我正在使用Spark集群,我想通过执行此代码来实现线性回归:

data = sqlContext.read.format("com.databricks.spark.csv") \
    .option("header", "true") \
    .option("inferSchema", "true") \
    .load("/FileStore/tables/w4s3yhez1497323663423/basma.csv/")

data.cache()  # Cache data for faster reuse
data.count()

from pyspark.mllib.regression import LabeledPoint

# convenience for specifying schema
data = data.select("creat0", "gfr0m").rdd.map(lambda r: LabeledPoint(r[1], [r[0]])) \
    .toDF()
display(data)

from pyspark.ml.feature import VectorAssembler

vecAssembler = VectorAssembler(inputCols=["creat0", "gfr0m"], outputCol="features")
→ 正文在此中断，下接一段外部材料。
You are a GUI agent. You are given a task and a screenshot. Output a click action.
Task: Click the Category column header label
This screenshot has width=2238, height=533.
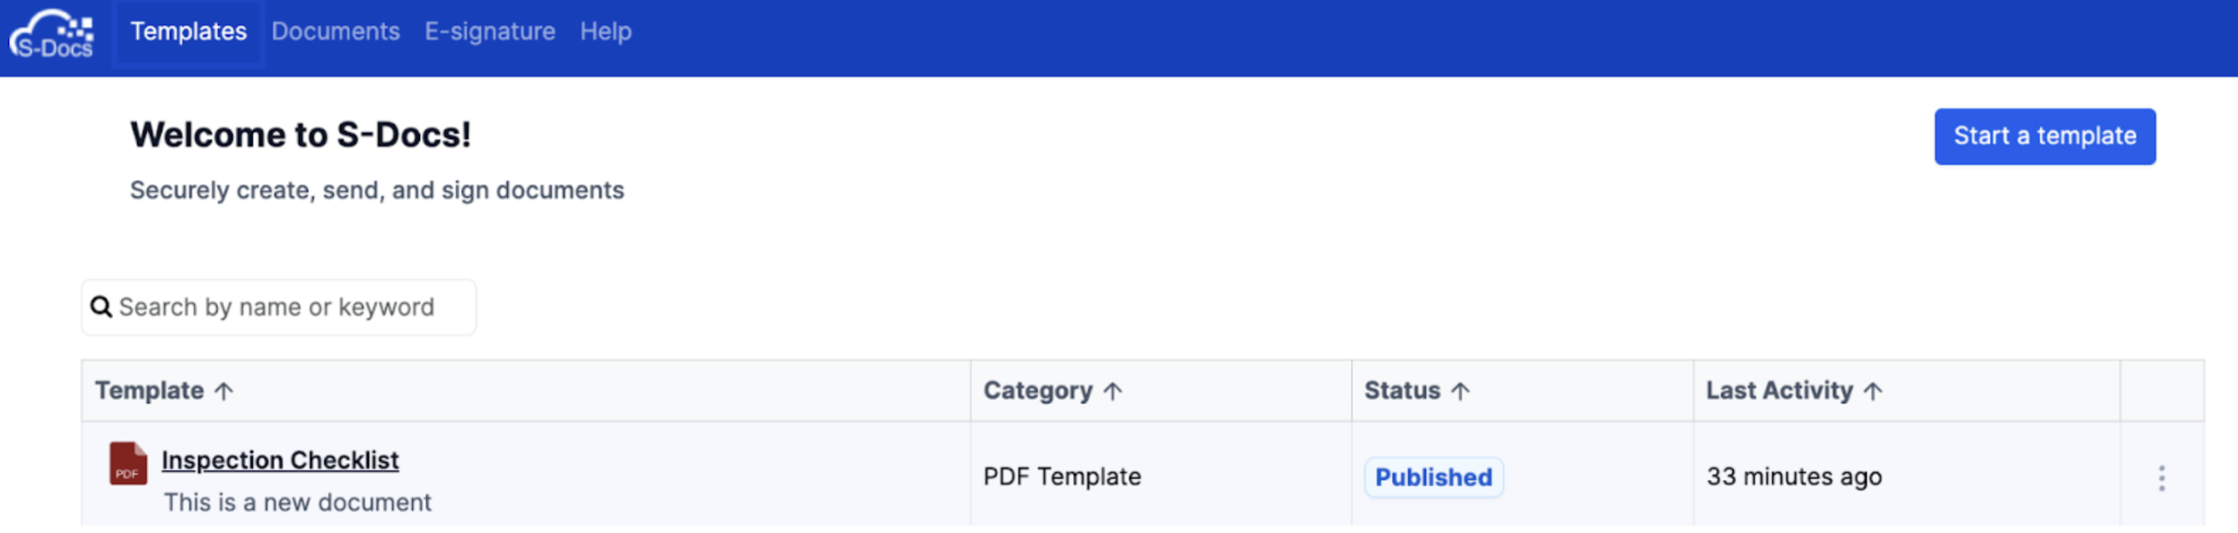pyautogui.click(x=1038, y=390)
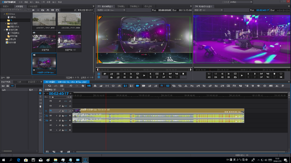291x163 pixels.
Task: Toggle the mute speaker on track A3
Action: [x=70, y=125]
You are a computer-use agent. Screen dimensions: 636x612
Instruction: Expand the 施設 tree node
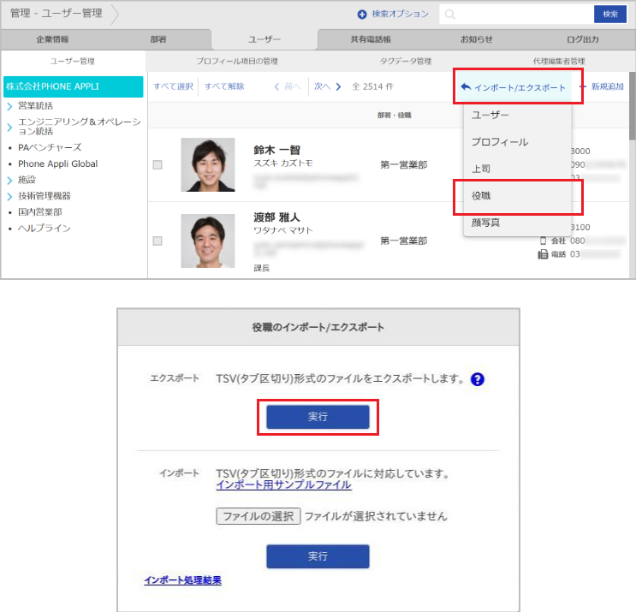(9, 180)
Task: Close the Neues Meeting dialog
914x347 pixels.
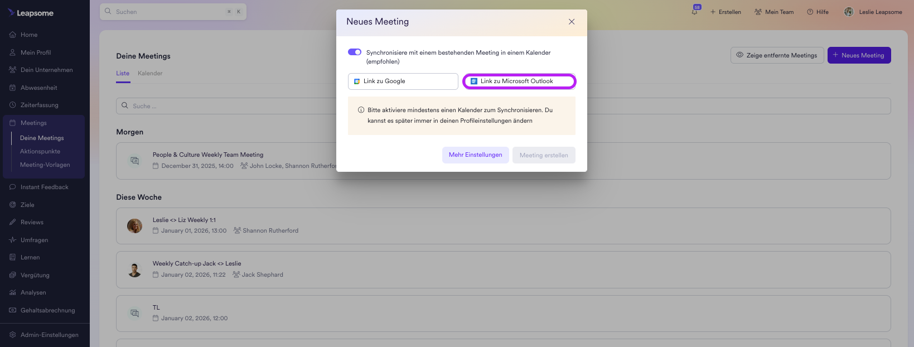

(trainingData, testData) = data.randomSplit([0.7, 0.3], seed=100)

trainingData.cache()
testData.cache()

print "Training Data : ", trainingData.count()
print "Test Data : ", testData.count()

data.collect()

from pyspark.ml.regression import LinearRegression

lr = LinearRegression()
# Fit 2 models, using different regularization parameters
modelA = lr.fit(data, {lr.regParam: 0.0})
modelB = lr.fit(data, {lr.regParam: 100.0})


# Make predictions
 predictionsA = modelA.transform(data)
  display(predictionsA)
   from pyspark.ml.evaluation import RegressionEvaluator
  evaluator = RegressionEvaluator(metricName="rmse")
  RMSE = evaluator.evaluate(predictionsA)
 print("ModelA: Root Mean Squared Error = " + str(RMSE))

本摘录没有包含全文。